Facioscapulohumeral muscular dystrophy (FSHD) is a skeletal muscle disorder that is caused by derepression of the transcription factor DUX4 in muscle cells. DUX4 is encoded in the D4Z4 macrosatellite repeat array, consisting of 8-100 repeat units in non-affected individuals. The most common form of FSHD, FSHD type 1, is caused by a contraction of the D4Z4 repeat to 1-10 repeat units, leading to somatic derepression of DUX4. FSHD type 2 (FSHD2) is often caused by mutations in SMCHD1, an epigenetic repressor of the D4Z4 repeat.
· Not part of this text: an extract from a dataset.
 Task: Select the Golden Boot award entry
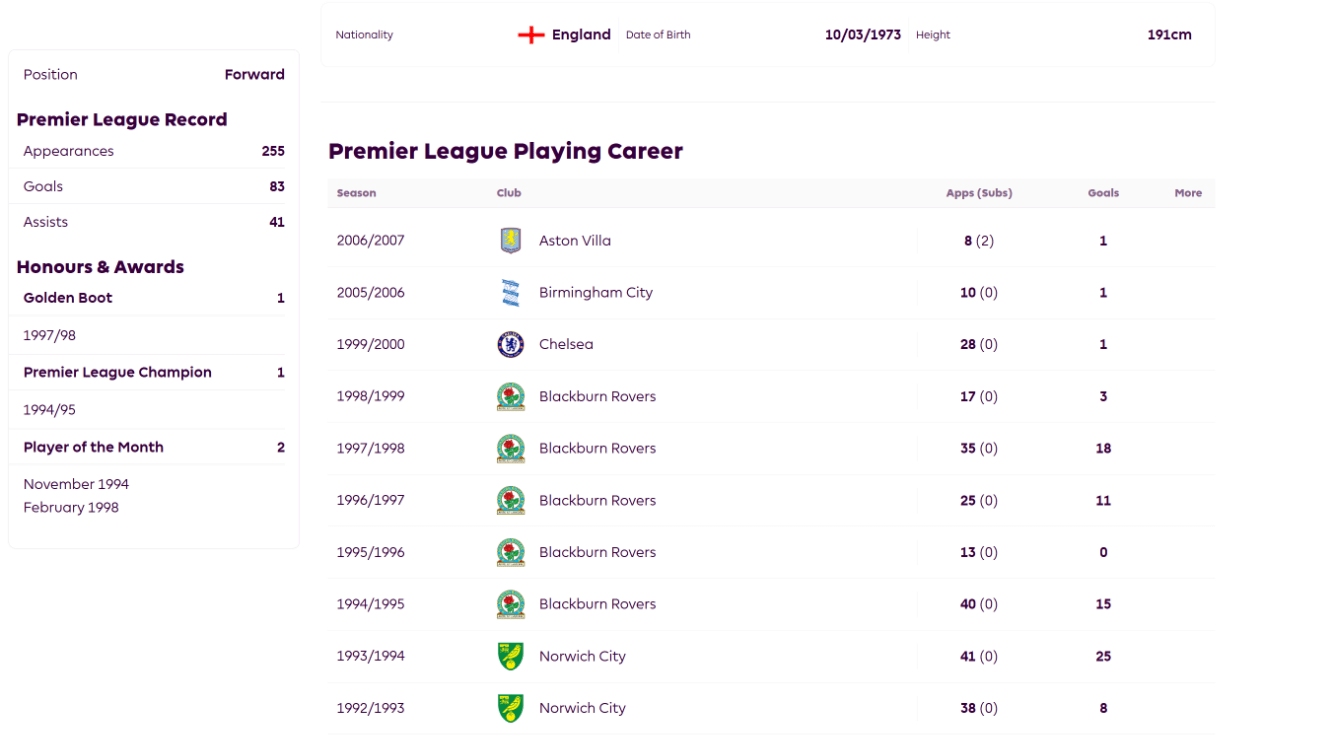154,298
Recently, DNMT3B mutations were identified in FSHD2 patients that lack a mutation in SMCHD1. DNMT3B is a de novo DNA methyltransferase, but the exact role of DNMT3B on repression of DUX4 remains unknown. To study the role of Dnmt3b on DUX4 repression, we crossed mice hemizygous for a FSHD-sized D4Z4 repeat (D4Z4-2.5 mice) with mice carrying a heterozygous mutation in Dnmt3b leading to exon 13 skipping (Dnmt3bMommeD14 mice). While we did not find any significant changes in DUX4 expression for several skeletal muscles and non-muscle tissues, we observed a significantly higher DUX4 expression in the spleen and lymph nodes of D4Z4-2.5/Dnmt3bMommeD14 mice compared with D4Z4-2.5 mice. In addition, we found lower DNA methylation levels at the D4Z4 repeat in D4Z4-2.5/Dnmt3bMommeD14 mice. Dnmt3b siRNA knockdown experiments in murine embryonic stem cells (mESCs) carrying either a long D4Z4 repeat (12.5 repeat units) or a short D4Z4 repeat (2.5 repeat units) confirmed that in mESCs with a short D4Z4 repeat high DUX4 expression levels were further enhanced after Dnmt3b knockdown. In contrast, DUX4 expression was not affected after Dnmt3b knockdown in mESCs with a long D4Z4 repeat that normally do not express DUX4. In short, our data suggest that Dnmt3b is involved in DUX4 repression in some somatic tissues and mESCs of transgenic FSHD mice.